## Exercise requirements
Of all the lines below, return only those starting with the line holding "Select the 最近三天 time range option" and going on through the line holding "Given: Click the Network cloud icon", exactly as written.

══ Dataset entries ══

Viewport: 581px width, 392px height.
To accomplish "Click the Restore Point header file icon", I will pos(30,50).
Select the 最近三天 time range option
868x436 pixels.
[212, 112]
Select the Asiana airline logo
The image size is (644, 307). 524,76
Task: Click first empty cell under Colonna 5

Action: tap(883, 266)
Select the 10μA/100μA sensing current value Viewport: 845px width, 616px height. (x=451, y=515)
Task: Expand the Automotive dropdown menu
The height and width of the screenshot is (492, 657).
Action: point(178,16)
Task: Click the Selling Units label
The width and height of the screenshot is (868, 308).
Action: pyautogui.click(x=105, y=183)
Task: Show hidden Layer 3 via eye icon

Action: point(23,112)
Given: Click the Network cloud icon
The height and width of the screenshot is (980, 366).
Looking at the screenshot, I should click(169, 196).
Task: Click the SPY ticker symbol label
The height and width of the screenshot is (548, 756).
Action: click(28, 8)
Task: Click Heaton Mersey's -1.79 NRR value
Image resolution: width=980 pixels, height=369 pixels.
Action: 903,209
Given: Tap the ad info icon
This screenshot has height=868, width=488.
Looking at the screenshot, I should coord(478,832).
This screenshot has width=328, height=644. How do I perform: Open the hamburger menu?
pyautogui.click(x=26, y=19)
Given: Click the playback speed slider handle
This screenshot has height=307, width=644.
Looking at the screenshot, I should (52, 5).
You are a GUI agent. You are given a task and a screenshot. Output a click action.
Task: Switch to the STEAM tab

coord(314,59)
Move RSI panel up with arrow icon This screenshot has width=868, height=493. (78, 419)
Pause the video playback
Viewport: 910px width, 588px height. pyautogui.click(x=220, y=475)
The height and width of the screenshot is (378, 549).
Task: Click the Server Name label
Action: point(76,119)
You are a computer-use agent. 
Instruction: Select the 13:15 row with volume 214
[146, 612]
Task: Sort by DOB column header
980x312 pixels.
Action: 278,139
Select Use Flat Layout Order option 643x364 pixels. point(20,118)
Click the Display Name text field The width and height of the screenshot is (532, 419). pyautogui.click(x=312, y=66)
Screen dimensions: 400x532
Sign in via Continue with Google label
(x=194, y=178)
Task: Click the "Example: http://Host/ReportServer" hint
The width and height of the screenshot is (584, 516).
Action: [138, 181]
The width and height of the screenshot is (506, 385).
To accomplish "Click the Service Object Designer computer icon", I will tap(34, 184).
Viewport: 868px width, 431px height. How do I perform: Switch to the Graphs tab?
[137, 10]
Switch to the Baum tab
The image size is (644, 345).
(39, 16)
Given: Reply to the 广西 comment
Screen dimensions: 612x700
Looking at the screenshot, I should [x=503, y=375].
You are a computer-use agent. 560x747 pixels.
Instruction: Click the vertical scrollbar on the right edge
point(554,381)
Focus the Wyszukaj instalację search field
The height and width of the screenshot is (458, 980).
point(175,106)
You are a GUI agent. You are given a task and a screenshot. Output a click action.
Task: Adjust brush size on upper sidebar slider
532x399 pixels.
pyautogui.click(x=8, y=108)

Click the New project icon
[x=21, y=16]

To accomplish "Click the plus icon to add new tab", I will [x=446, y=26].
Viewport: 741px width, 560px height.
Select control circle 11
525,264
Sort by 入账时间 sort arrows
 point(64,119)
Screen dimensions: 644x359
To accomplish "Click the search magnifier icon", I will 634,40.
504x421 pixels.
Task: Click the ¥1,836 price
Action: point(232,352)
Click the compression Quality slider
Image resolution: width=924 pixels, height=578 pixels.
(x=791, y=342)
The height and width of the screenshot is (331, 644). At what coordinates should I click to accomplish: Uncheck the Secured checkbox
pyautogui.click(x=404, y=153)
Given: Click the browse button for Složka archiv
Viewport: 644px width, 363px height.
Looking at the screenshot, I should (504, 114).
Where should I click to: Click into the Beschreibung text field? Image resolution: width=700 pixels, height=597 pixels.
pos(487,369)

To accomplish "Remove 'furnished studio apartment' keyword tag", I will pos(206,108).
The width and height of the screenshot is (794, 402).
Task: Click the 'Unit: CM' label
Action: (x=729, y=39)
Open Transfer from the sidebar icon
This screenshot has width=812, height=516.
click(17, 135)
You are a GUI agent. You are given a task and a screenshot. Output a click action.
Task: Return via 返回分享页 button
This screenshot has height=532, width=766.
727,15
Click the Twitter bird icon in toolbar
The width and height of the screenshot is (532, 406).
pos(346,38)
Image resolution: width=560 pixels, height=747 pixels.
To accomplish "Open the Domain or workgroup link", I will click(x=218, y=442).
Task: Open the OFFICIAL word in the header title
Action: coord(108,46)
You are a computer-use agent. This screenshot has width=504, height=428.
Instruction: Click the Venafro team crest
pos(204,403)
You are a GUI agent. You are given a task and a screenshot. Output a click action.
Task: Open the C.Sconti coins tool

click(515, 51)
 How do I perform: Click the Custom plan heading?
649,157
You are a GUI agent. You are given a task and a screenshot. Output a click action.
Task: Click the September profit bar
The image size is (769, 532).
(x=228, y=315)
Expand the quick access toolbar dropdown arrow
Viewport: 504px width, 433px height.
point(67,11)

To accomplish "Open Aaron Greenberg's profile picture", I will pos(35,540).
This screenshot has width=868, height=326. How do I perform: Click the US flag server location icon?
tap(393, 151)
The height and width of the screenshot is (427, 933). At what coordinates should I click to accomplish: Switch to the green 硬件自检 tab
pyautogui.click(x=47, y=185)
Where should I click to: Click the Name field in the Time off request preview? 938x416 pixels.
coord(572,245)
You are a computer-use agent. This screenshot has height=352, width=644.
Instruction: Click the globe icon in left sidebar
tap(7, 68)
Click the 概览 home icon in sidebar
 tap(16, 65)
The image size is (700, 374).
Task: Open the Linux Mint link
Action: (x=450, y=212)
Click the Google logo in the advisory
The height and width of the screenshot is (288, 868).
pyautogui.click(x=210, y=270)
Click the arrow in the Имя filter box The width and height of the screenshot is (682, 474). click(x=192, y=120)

═══

## Result for this task
Select the 最近三天 time range option
868x436 pixels.
[212, 112]
Select the Asiana airline logo
The image size is (644, 307). 524,76
Task: Click first empty cell under Colonna 5

Action: tap(883, 266)
Select the 10μA/100μA sensing current value Viewport: 845px width, 616px height. (x=451, y=515)
Task: Expand the Automotive dropdown menu
The height and width of the screenshot is (492, 657).
Action: point(178,16)
Task: Click the Selling Units label
The width and height of the screenshot is (868, 308).
Action: pyautogui.click(x=105, y=183)
Task: Show hidden Layer 3 via eye icon

Action: point(23,112)
Given: Click the Network cloud icon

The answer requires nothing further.